And when we see Him, there is no beauty that we should desire Him.—Isaiah 53:2
Nearly two thousand years ago, a voice of mysterious import was heard in heaven, from the throne of God, “Lo, I come.” “Sacrifice and offering Thou wouldest not, but a body hast Thou prepared Me…. Lo, I come (in the volume of the Book it is written of Me,) to do Thy will, O God” (Hebrews 10:5-7). In these words is announced the fulfillment of the purpose that had been hidden from eternal ages. Christ was about to visit our world, and to become incarnate. He says, “A body hast Thou prepared Me.” Had He appeared with the glory that was His with the Father before the world was, we could not have endured the light of His presence. That we might behold it and not be destroyed, the manifestation of His glory was shrouded. His divinity was veiled with humanity—the invisible glory in the visible human form.
This great purpose had been shadowed forth in types and symbols. The burning bush, in which Christ appeared to Moses, revealed God. The symbol chosen for the representation of the Deity was a lowly shrub, that seemingly had no attractions. This enshrined the Infinite. The all-merciful God shrouded His glory in a most humble type, that Moses could look upon it and live. So in the pillar of cloud by day and the pillar of fire by night, God communicated with Israel, revealing to humans His will, and imparting to them His grace. God’s glory was subdued, and His majesty veiled, that the weak vision of finite men and women might behold it. So Christ was to come in “the body of our humiliation” (Philippians 3:21, R. V.), “in the likeness of men.” In the eyes of the world He possessed no beauty that they should desire Him; yet He was the incarnate God, the light of heaven and earth. His glory was veiled, His greatness and majesty were hidden, that He might draw near to sorrowful, tempted men and women.
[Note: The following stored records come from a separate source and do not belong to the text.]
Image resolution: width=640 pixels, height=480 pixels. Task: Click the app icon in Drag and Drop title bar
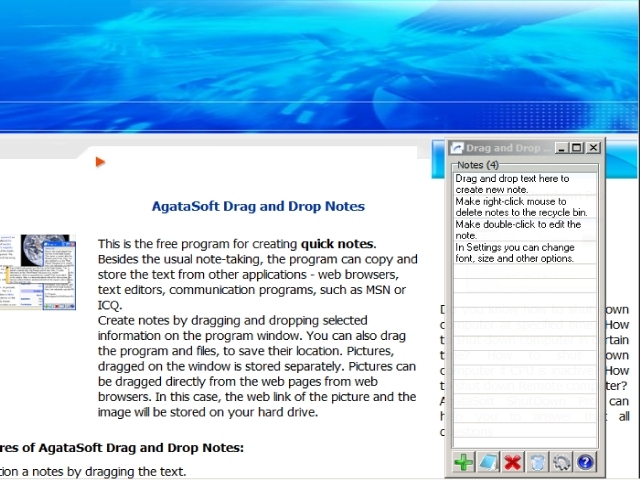click(458, 148)
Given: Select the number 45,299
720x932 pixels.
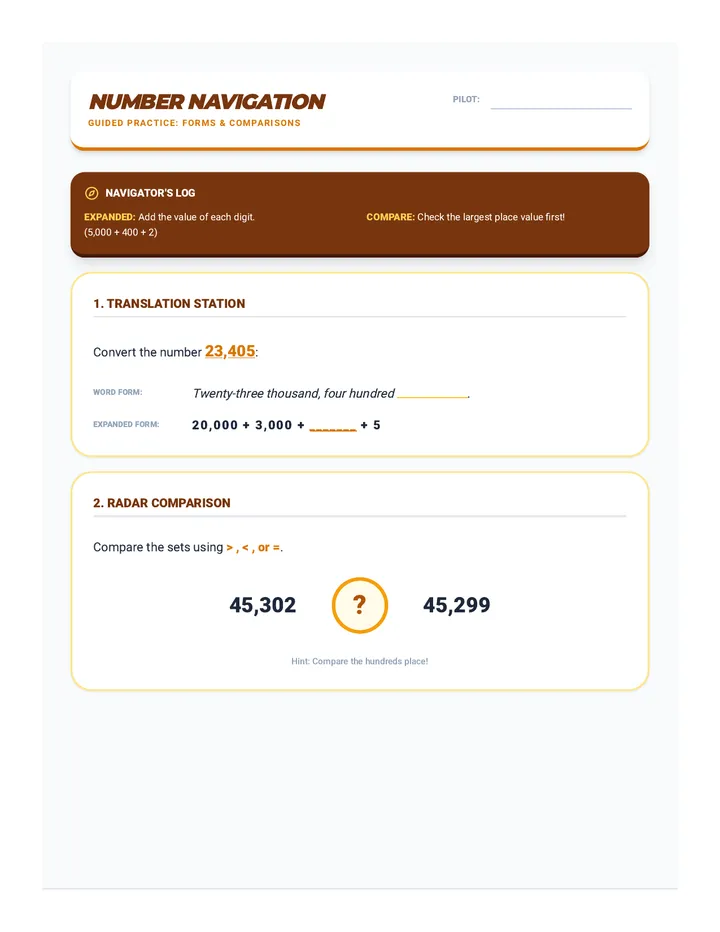Looking at the screenshot, I should [457, 605].
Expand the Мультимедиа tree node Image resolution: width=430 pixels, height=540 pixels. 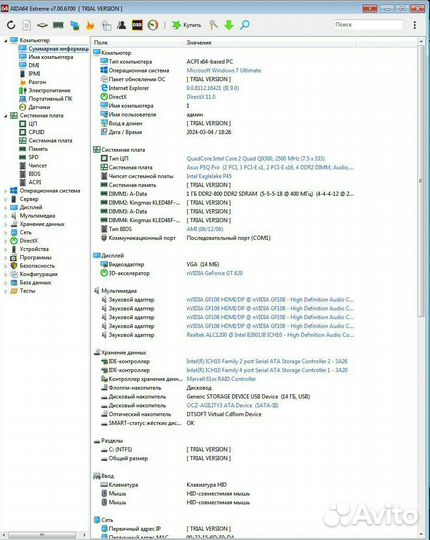pyautogui.click(x=6, y=216)
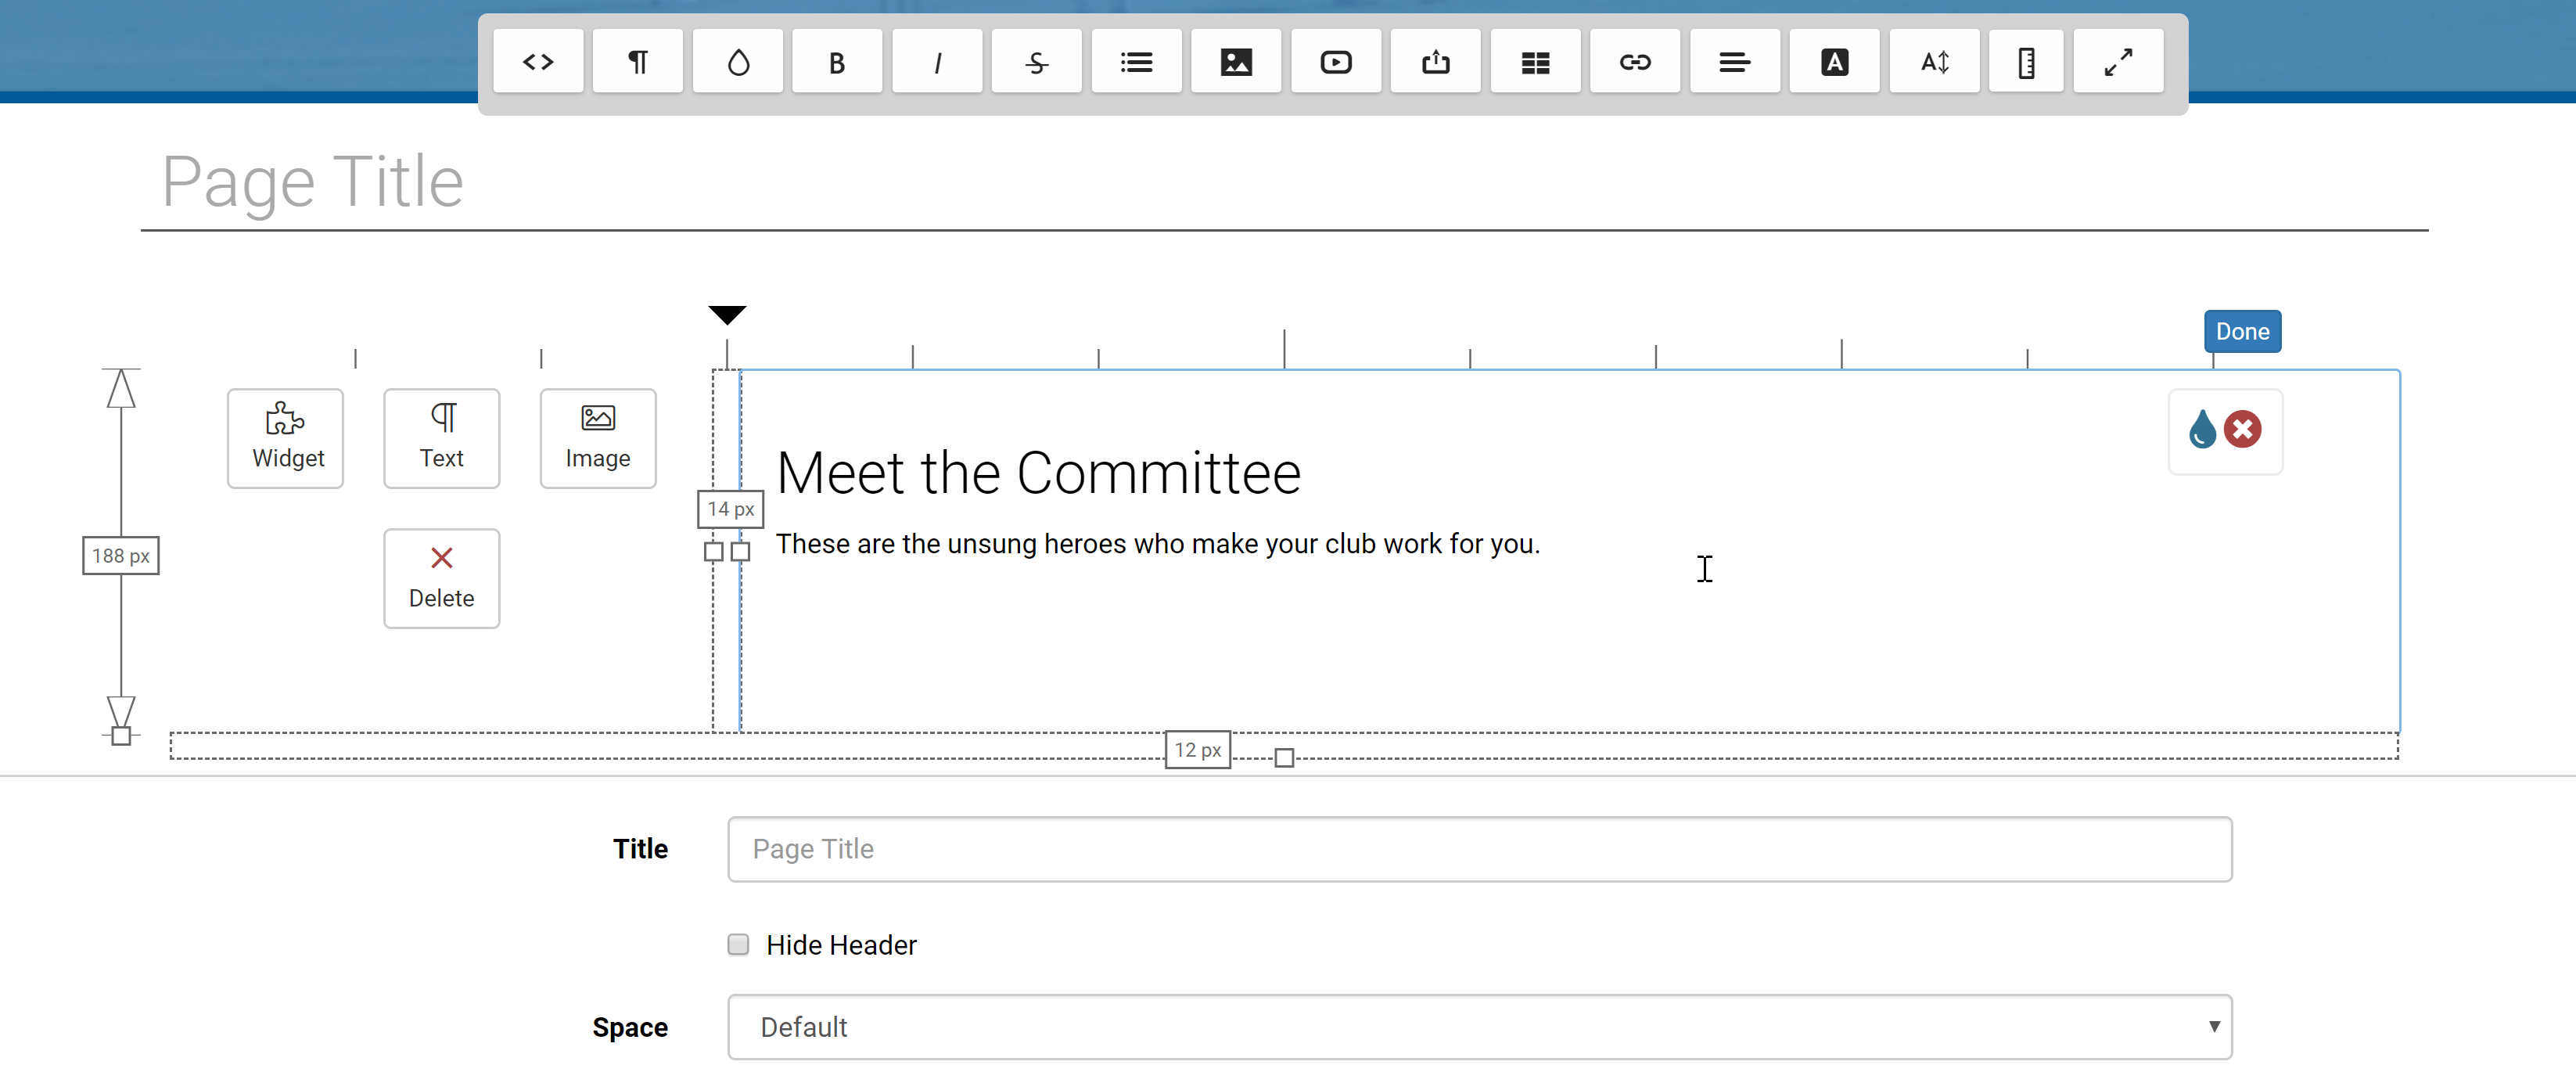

God commanded Moses for Israel, “Let them make Me a sanctuary; that I may dwell among them” (Exodus 25:8), and He abode in the sanctuary, in the midst of His people. Through all their weary wandering in the desert, the symbol of His presence was with them. So Christ set up His tabernacle in the midst of our human encampment. He pitched His tent by the side of the tents of human beings, that He might dwell among us, and make us familiar with His divine character and life.—The Desire of Ages, 23.
Further Reflection: Jesus is willing to become whatever I need, whenever I need it. What do I need from Him today?